RE: fyi: Fingerprinting risk from Rob van Eijk on 2017-05-05 (public-tracking@w3.org from May 2017)

From: Rob van Eijk <rob@blaeu.com>
Date: Fri, 5 May 2017 17:41:01 +0000
To: David Singer <singer@mac.com>, Matthias Schunter (Intel Corporation) <mts-std@schunter.org>
Cc: public-tracking@w3.org (public-tracking@w3.org) <public-tracking@w3.org>
Message-ID: <0102015bd9b358ea-a197d775-00b4-4b10-b1a6-eed9b25003ba-000000@eu-west-1.amazonse>

I understand that when a user is visiting a site, site-wide consent (initiated by the publisher) is Exceptions are all-or-nothing, based on the current TPE text (i.e., site-wide exception).. 

Two questions come to my mind when I turn the perspective to the 3rd parties. 
- If there any third parties left not listed in OtherParties of SameParty that do not have OOBC consent and are not being blocked by the browser? 
- If so, these 3rd parties could ask a user-granted exception through the API and he exception would only apply to that specific 3rd party, right? (i.e., site-specific user granted exception)

Rob 

-----Original message-----
From: David Singer
Sent: Friday, May 5 2017, 7:17 pm
To: Matthias Schunter (Intel Corporation)
Cc: public-tracking@w3.org (public-tracking@w3.org)
Subject: Re: fyi: Fingerprinting risk



> On May 5, 2017, at 0:43 , Matthias Schunter (Intel Corporation) <mts-std@schunter.org <mailto:mts-std@schunter.org> > wrote:
> 
> Hi Folks,
> 
> I would like to elaborate why I changed my mind and why I now believe
> that the fingerprinting risk has been mitigated ;-)
> 
> MY PAST MISUNDERSTANDING
> - I assumed that users can do fine-grained choosing what subset of an
> exception to accept and what to block
> - The subset of blacklisted domains could be fairly individual
> - Reporting back the list of blocked domains (the intersection between

> the used third parties and the blacklist of a user) would be very
> individual too
> - As a consequence, reporting back this list would identify individual users
> 
> MY CURRENT THINKING
> - Exceptions are all-or-nothing and sites may publish a list of known
>  third parties
> - None of the domains listed shall be blocked

The DNT spec. is silent about blocking.
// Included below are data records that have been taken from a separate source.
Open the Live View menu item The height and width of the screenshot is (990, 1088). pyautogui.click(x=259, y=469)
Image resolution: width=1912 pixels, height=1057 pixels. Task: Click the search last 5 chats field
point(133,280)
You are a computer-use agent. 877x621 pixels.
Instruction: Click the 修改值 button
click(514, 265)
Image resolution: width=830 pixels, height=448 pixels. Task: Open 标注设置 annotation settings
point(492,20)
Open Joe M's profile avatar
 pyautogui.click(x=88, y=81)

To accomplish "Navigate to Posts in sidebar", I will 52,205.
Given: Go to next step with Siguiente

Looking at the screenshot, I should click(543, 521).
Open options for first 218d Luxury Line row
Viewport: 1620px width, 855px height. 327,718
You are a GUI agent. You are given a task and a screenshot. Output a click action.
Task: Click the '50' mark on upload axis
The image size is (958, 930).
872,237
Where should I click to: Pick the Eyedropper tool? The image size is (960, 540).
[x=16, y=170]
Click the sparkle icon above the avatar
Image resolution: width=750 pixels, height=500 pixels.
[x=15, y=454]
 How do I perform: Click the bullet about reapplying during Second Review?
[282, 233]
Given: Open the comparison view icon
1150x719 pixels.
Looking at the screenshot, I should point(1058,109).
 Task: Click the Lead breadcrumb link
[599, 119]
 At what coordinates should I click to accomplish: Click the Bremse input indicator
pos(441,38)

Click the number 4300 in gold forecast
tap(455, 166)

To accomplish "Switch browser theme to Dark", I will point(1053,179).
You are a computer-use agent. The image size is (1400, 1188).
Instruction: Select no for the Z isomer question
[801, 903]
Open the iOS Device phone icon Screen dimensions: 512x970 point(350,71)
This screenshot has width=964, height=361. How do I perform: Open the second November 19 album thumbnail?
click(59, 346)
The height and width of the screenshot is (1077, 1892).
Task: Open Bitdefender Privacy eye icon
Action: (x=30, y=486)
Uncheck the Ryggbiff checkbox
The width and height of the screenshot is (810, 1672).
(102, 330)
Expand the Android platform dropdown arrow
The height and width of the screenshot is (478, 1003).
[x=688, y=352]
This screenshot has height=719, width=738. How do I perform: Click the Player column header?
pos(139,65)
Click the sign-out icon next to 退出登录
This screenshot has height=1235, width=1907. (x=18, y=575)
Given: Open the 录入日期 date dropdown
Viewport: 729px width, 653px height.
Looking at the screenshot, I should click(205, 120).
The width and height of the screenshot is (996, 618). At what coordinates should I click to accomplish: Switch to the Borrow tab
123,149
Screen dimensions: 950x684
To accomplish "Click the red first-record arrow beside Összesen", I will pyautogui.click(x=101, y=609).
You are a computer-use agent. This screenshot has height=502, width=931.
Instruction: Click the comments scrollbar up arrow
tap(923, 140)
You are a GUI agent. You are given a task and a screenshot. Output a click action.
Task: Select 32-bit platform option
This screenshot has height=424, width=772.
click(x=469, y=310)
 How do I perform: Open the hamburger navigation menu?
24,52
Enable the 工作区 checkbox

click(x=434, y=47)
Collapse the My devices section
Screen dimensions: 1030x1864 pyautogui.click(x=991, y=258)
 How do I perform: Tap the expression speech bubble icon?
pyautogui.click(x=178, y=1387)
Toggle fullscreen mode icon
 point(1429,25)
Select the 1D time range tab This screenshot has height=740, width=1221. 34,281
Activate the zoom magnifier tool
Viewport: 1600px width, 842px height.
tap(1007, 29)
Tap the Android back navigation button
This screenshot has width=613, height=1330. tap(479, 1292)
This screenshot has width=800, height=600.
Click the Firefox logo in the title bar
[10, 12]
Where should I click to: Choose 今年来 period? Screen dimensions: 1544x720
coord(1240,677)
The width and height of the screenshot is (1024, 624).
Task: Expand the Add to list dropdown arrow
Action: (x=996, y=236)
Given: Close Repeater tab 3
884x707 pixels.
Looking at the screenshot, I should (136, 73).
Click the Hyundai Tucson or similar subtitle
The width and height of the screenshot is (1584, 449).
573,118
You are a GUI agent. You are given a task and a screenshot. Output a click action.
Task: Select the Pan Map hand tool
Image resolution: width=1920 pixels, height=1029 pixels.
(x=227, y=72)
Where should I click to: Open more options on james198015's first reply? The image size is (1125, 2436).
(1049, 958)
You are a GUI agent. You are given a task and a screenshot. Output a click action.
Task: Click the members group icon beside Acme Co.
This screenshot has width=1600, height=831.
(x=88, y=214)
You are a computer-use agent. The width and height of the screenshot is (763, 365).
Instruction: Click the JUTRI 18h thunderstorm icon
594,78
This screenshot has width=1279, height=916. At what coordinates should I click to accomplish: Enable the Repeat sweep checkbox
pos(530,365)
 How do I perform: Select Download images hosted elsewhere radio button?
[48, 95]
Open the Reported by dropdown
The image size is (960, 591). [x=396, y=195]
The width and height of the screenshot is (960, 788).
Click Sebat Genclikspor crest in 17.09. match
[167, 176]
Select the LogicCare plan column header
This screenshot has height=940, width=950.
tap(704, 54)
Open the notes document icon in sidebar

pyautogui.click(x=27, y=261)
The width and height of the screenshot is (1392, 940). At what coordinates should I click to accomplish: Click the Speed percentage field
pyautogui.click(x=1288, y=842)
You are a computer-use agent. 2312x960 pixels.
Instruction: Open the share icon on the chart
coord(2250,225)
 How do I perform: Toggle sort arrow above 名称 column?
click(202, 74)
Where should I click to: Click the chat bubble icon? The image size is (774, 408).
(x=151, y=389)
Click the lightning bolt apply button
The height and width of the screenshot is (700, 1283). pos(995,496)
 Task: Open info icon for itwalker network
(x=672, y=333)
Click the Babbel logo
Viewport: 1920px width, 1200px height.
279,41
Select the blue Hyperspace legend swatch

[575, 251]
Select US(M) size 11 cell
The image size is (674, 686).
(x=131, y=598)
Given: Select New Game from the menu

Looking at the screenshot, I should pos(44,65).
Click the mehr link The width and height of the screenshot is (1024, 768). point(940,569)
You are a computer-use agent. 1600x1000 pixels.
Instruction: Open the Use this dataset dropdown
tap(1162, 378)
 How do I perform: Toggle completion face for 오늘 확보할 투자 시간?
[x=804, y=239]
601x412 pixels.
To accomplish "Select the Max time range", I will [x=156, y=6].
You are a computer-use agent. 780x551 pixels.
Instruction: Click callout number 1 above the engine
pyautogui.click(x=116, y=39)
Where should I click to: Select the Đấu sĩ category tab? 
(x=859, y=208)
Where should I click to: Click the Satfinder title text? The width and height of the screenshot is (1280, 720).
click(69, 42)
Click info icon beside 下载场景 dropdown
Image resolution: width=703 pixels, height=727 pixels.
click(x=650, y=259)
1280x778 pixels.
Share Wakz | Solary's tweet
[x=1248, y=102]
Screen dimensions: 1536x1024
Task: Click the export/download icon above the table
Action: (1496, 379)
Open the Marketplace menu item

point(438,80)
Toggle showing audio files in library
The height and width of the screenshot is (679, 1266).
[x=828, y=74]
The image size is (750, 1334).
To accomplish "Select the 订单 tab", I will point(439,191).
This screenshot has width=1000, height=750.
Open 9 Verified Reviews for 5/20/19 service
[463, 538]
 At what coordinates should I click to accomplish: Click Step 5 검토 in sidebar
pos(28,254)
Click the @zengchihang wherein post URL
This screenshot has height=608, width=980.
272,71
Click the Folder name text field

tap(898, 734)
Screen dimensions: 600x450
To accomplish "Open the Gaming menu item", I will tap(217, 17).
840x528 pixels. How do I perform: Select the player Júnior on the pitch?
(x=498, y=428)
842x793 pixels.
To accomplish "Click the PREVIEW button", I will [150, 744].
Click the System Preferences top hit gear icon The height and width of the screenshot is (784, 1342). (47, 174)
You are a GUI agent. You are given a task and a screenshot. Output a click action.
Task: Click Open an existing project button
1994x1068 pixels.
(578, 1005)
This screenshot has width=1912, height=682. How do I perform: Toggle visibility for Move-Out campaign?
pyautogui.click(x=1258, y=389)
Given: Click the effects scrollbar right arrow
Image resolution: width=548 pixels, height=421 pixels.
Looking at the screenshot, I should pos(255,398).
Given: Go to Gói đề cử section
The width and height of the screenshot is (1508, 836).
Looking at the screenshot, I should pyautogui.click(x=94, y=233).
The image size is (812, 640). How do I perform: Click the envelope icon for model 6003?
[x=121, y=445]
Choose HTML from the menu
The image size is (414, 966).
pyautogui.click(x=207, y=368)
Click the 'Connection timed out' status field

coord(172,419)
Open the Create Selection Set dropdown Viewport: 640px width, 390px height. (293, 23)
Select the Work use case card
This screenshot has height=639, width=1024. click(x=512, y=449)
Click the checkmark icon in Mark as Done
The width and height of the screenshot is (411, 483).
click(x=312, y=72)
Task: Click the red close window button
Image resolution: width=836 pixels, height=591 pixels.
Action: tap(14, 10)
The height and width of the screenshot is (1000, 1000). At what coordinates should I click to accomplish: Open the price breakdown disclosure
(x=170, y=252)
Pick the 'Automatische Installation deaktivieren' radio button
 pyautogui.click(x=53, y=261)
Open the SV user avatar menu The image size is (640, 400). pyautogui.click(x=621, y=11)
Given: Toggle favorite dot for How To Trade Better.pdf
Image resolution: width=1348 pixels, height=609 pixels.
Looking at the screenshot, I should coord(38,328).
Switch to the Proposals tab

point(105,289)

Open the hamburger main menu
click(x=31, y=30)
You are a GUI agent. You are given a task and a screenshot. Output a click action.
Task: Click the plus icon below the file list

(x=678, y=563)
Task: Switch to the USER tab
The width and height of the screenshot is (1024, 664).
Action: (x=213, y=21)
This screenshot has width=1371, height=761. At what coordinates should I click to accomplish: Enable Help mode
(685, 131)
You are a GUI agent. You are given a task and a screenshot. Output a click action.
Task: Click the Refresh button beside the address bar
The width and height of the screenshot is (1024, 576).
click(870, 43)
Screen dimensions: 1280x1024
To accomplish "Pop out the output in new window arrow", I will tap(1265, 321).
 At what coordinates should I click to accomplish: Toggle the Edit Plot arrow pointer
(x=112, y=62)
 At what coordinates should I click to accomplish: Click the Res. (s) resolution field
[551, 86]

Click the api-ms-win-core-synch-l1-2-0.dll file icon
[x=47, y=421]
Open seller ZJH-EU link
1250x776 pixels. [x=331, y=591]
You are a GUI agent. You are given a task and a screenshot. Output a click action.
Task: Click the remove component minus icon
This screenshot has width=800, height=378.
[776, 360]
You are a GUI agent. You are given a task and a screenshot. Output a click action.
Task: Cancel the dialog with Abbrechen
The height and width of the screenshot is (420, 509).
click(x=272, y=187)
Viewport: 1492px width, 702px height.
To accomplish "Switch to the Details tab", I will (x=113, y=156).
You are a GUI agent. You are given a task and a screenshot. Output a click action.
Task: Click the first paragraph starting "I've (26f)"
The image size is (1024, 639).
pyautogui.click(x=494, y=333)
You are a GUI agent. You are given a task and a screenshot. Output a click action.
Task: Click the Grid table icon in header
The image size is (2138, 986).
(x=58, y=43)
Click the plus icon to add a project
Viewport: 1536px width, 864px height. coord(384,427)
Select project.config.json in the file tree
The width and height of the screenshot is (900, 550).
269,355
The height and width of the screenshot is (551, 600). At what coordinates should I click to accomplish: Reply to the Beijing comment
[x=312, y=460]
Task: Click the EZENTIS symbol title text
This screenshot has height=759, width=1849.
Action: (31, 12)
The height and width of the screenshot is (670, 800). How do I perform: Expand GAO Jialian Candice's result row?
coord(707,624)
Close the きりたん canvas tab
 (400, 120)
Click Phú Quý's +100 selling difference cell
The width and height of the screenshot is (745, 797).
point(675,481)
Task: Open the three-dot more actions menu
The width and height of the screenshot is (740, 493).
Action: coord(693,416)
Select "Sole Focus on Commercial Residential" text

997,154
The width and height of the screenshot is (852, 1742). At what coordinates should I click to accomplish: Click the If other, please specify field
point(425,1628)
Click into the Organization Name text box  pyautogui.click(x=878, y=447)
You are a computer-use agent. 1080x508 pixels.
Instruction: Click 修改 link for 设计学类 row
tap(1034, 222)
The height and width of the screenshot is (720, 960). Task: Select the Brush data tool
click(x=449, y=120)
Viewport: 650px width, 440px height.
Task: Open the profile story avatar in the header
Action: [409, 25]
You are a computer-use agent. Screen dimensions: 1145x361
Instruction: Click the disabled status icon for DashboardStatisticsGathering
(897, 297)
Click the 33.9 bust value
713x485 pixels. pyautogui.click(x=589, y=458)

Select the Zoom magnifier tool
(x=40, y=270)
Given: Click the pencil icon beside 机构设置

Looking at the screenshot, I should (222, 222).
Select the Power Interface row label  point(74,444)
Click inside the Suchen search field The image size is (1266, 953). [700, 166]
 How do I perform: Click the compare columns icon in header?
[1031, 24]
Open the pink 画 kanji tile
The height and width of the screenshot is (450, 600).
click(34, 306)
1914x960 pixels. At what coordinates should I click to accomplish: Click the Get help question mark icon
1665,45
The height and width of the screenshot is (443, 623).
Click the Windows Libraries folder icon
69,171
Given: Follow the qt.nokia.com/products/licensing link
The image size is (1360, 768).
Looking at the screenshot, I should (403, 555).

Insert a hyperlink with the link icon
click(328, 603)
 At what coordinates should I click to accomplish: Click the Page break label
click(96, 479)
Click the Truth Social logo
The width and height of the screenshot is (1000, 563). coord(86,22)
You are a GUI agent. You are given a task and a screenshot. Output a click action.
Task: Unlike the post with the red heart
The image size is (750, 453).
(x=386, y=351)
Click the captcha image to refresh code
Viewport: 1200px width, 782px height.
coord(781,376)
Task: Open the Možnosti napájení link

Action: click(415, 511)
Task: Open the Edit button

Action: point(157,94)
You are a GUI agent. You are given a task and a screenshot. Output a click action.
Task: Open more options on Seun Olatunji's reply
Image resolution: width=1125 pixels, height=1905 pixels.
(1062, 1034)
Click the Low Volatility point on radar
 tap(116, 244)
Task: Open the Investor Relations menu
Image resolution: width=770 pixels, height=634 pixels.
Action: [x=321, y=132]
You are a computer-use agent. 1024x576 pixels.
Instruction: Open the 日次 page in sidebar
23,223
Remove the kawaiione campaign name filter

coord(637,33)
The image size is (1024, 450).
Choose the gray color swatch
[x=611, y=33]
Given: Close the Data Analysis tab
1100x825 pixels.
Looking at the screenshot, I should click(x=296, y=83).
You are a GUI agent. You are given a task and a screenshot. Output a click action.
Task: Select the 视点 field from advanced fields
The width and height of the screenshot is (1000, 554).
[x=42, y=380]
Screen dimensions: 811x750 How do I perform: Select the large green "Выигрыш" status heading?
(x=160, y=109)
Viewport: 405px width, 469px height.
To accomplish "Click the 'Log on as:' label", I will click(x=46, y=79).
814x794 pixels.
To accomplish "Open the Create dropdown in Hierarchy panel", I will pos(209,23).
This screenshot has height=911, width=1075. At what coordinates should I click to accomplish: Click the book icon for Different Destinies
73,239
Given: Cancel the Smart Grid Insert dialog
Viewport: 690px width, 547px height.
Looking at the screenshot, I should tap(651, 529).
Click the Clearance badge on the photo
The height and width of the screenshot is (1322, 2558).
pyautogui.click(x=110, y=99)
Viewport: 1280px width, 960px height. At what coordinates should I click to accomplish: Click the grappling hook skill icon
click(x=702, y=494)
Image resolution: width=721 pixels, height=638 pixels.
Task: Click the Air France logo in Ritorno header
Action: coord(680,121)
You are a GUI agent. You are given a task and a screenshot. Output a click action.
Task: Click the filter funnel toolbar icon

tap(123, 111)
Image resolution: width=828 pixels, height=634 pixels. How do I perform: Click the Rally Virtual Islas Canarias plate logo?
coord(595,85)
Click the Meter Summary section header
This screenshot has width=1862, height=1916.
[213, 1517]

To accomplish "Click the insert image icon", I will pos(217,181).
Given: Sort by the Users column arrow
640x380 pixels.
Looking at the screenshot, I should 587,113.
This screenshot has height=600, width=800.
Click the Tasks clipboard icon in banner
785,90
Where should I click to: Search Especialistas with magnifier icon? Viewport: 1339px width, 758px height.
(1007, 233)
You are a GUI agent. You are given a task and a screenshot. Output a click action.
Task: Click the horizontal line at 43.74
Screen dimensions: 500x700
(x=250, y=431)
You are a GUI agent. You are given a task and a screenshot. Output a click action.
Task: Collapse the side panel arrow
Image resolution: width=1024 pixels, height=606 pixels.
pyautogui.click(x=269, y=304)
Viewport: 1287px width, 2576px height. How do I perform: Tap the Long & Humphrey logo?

What it talks about is what headers you send and what they mean, and indeed exceptions are granted or denied as units. 

> - All the domains not listed shall be blocked and returned
> - The list of domains that are blocked almost only depend on the
>  site (i.e. what stuff it is including) and not on user specifics.
> - As a consequence, the list of blocked sites should not allow
>  identifying users.
> 
> [The only exception could be cases where the unknown sites loaded depend
> on the user; e.g. an ad auction that pulls in unknown sites based on
> user cookies. I hope that those are rare corner cases.]
> 
> Regards,
> matthias
> 
> 
> 

Dave Singer

singer@mac.com <mailto:singer@mac.com>

Received on Friday, 5 May 2017 17:41:37 UTC